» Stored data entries
____________________

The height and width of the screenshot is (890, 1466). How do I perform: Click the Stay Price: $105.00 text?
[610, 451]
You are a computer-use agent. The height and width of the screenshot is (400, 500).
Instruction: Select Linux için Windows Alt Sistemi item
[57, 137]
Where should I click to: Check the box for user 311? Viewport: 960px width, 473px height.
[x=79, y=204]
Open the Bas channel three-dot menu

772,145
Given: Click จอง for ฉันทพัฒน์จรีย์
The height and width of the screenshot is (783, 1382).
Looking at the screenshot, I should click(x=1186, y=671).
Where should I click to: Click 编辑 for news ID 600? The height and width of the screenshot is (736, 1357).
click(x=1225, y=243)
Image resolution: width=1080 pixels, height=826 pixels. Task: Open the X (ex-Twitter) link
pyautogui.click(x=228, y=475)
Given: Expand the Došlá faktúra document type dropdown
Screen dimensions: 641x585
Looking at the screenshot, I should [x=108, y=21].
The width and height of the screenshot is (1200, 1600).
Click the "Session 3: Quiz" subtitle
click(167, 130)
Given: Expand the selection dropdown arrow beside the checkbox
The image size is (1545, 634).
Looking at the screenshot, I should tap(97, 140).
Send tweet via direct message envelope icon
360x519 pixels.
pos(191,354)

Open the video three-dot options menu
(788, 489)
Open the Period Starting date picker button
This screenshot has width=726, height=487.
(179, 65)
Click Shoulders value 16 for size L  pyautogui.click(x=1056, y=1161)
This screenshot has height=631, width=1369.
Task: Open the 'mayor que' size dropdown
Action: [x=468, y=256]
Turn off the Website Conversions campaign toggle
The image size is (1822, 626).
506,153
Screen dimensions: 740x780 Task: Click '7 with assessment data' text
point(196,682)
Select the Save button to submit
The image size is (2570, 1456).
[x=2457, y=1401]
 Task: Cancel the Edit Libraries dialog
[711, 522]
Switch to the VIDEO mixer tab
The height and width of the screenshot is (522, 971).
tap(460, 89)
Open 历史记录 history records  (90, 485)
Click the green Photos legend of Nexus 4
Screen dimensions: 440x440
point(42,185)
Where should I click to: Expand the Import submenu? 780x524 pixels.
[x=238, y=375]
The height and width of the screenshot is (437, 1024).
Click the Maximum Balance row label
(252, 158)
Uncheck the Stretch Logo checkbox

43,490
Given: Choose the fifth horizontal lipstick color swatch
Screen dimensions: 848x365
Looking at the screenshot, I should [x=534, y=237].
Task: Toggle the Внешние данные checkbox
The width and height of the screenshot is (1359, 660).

____________________

» Instructions for the task
Show me all lines in the records that contain "Given".

» Response area
Given: Click จอง for ฉันทพัฒน์จรีย์
Given: Expand the Došlá faktúra document type dropdown
Given: Expand the selection dropdown arrow beside the checkbox
Given: Choose the fifth horizontal lipstick color swatch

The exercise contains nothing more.